**YOUR OBJECTIVE:** Below, copy the items from the line containing "Viewport: 1215px width, 522px" through the last item, inclusive, substituting "image" for "screenshot" and changing nothing else. Omit the pictures from your copy.

**Items from a data source:**
◆ ◆ ◆ ◆ ◆ ◆ ◆

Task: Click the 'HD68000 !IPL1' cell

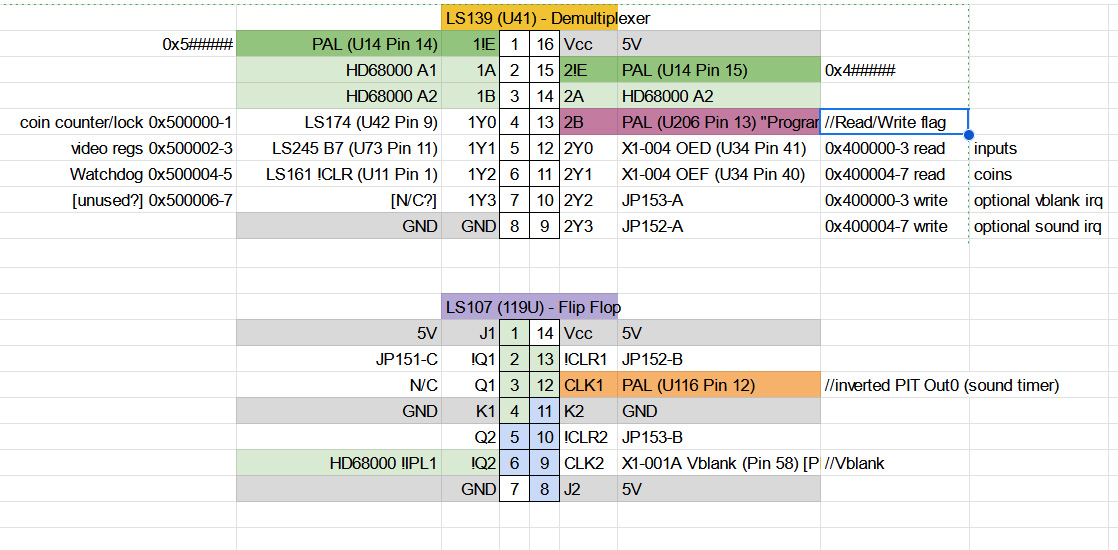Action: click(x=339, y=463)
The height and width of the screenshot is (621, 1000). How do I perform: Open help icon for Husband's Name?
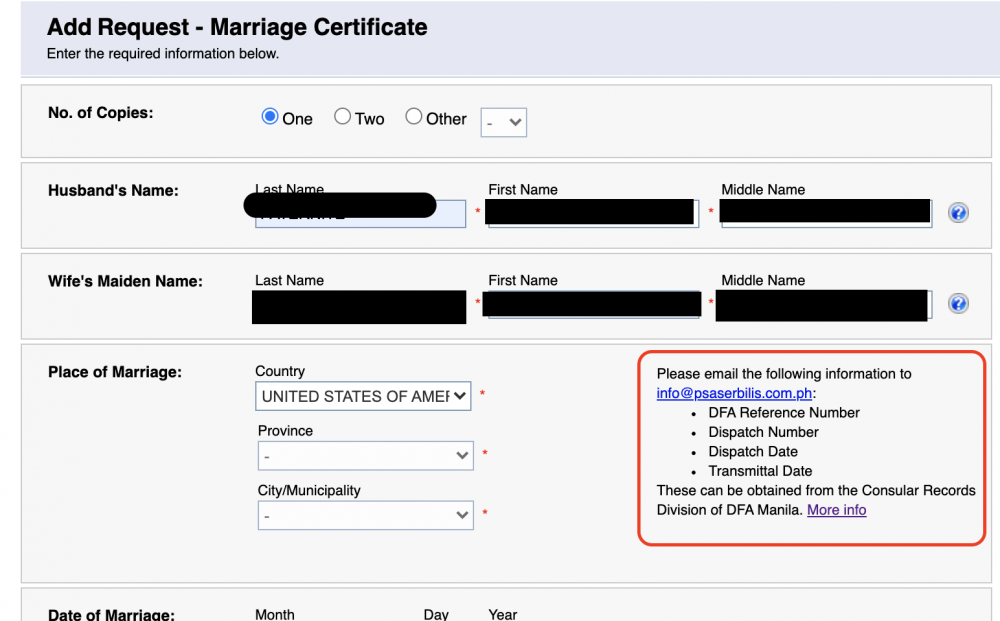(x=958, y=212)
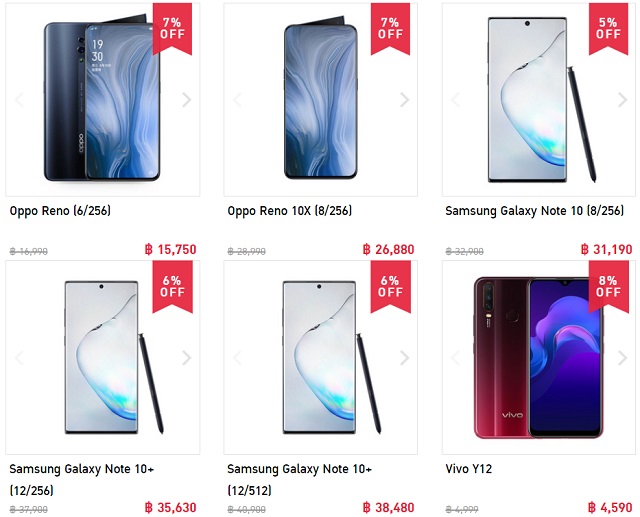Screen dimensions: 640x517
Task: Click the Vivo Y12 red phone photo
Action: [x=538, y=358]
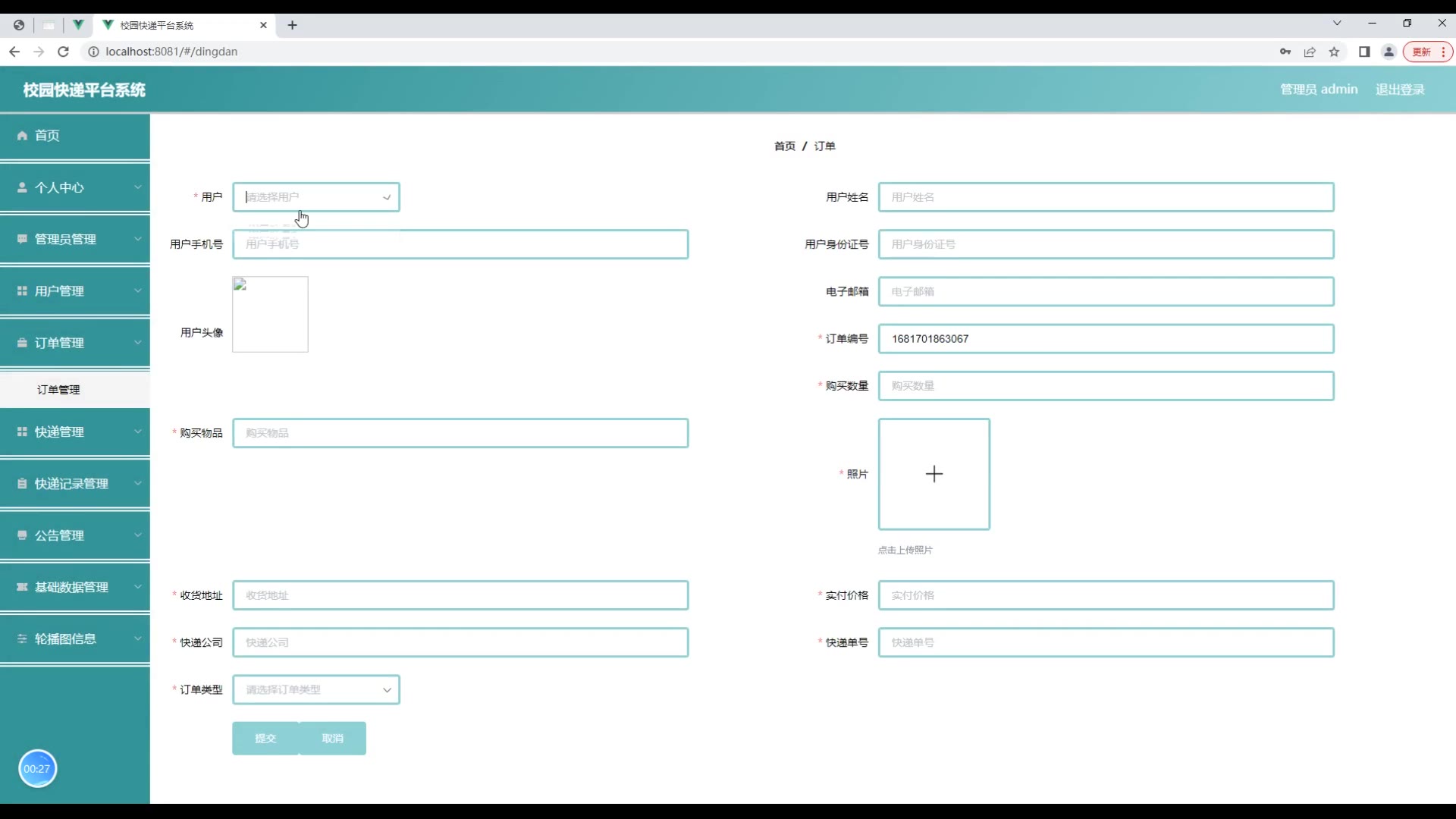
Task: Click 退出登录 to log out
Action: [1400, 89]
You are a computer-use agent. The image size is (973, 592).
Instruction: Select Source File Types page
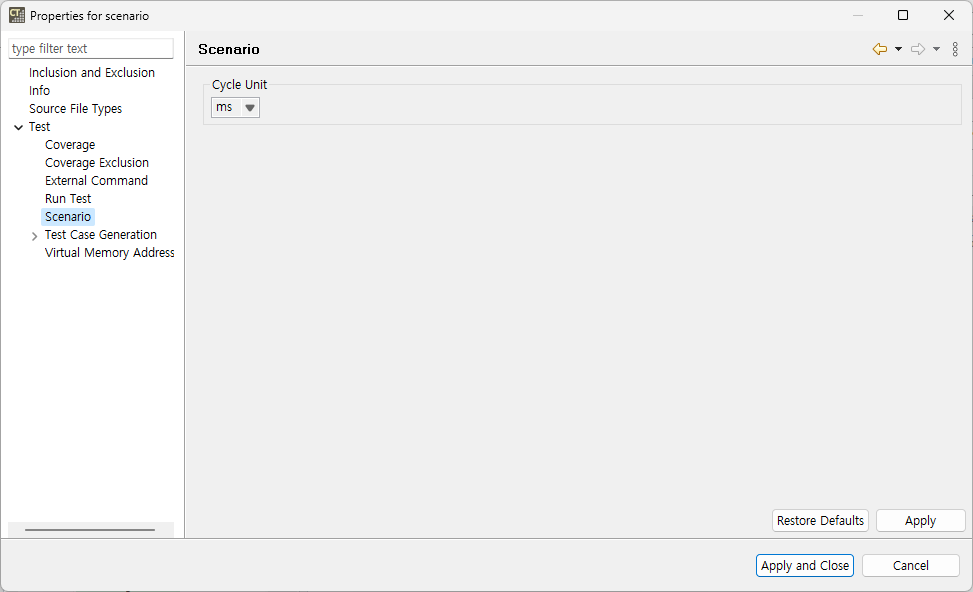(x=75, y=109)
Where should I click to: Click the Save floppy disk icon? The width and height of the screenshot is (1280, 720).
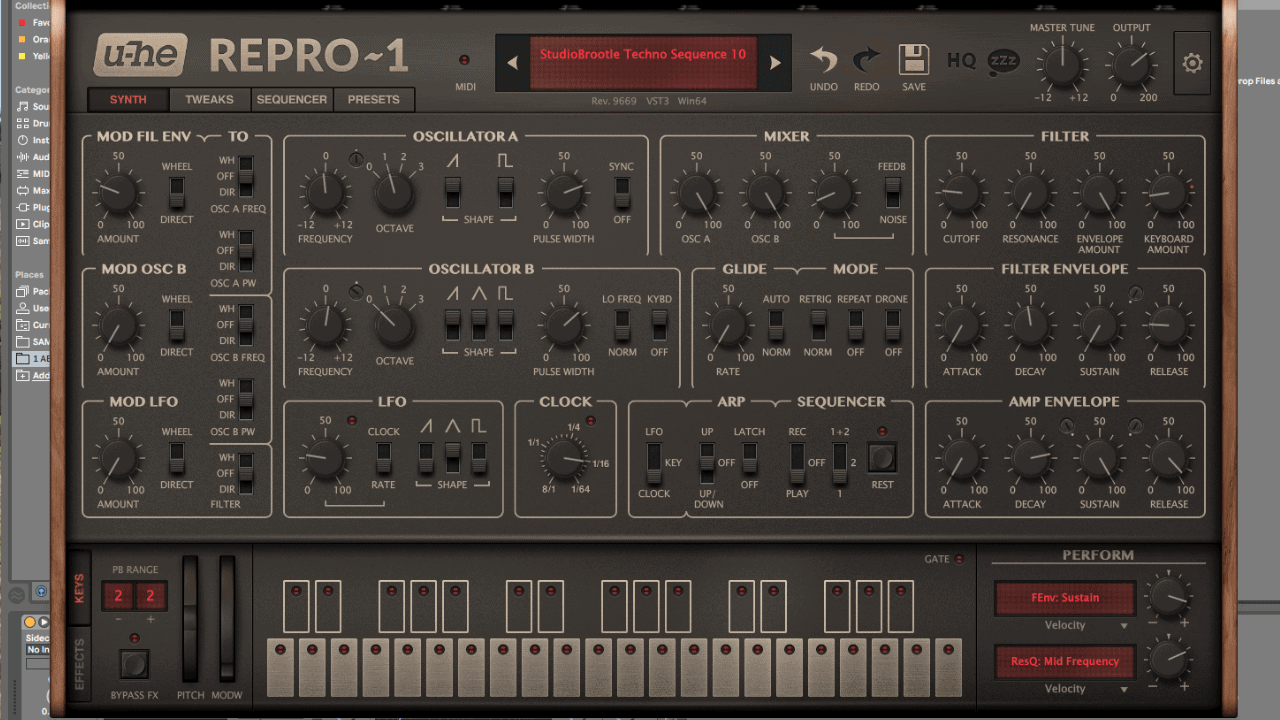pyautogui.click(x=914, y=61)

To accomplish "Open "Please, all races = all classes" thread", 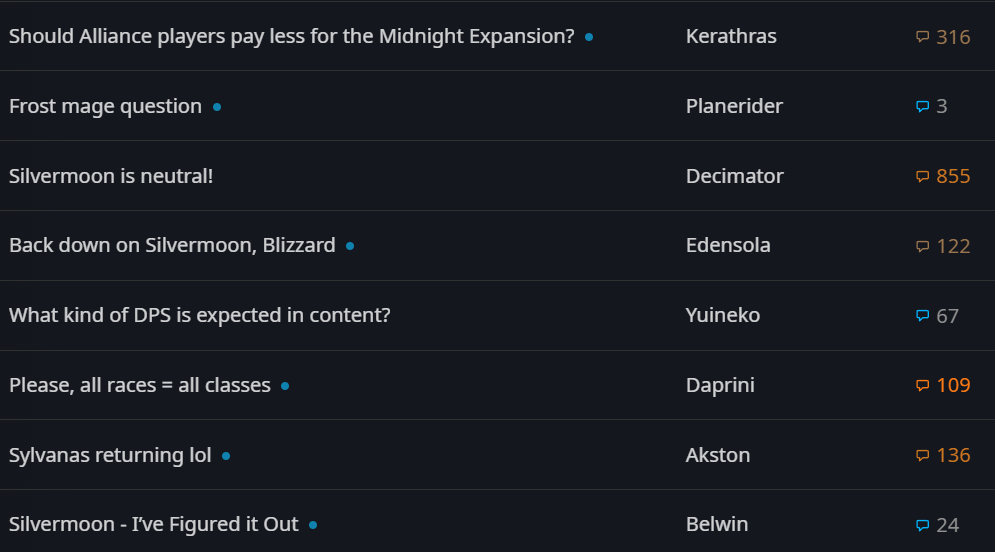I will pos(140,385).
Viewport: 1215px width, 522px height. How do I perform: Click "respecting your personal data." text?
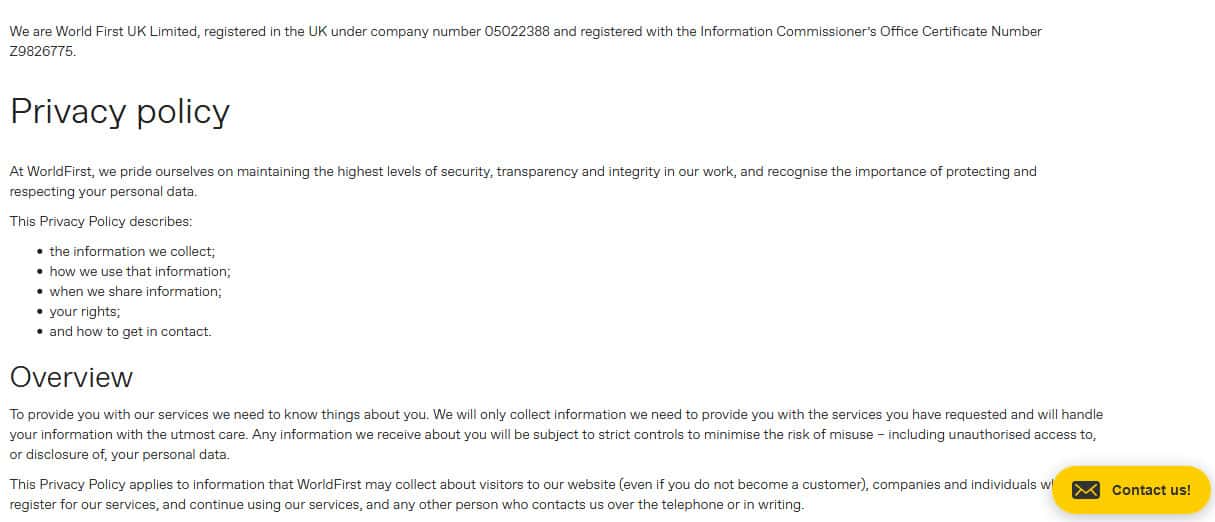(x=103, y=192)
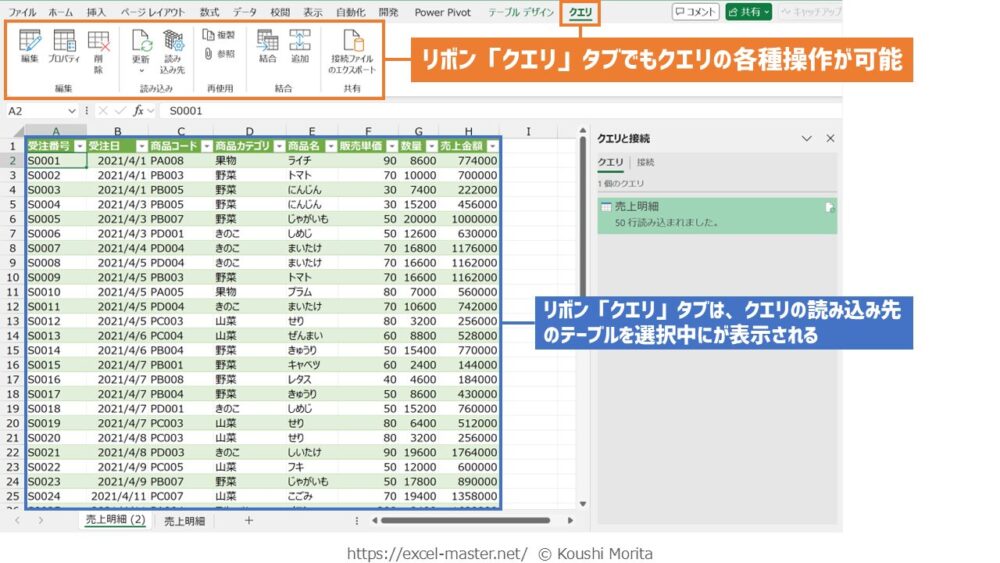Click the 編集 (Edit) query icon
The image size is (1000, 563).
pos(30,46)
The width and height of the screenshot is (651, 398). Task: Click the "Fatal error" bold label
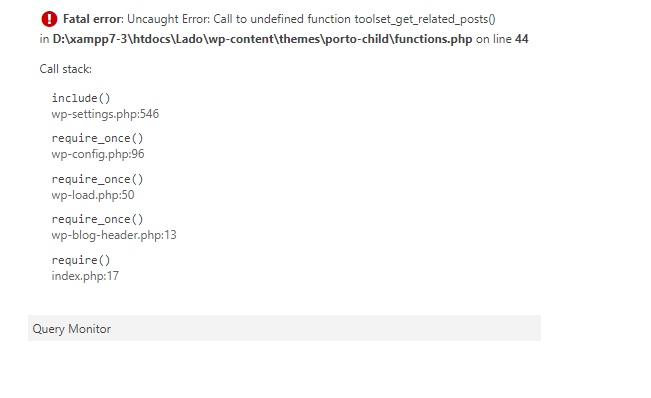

◆ ◆ ◆ ◆ ◆ ◆ ◆

**FINISHED TASK:**
Viewport: 1215px width, 522px height. How do I perform: Click "respecting your personal data." text?
(x=103, y=192)
Click the 編集 (Edit) query icon
The image size is (1000, 563).
pos(30,46)
The width and height of the image is (651, 398). Task: Click the "Fatal error" bold label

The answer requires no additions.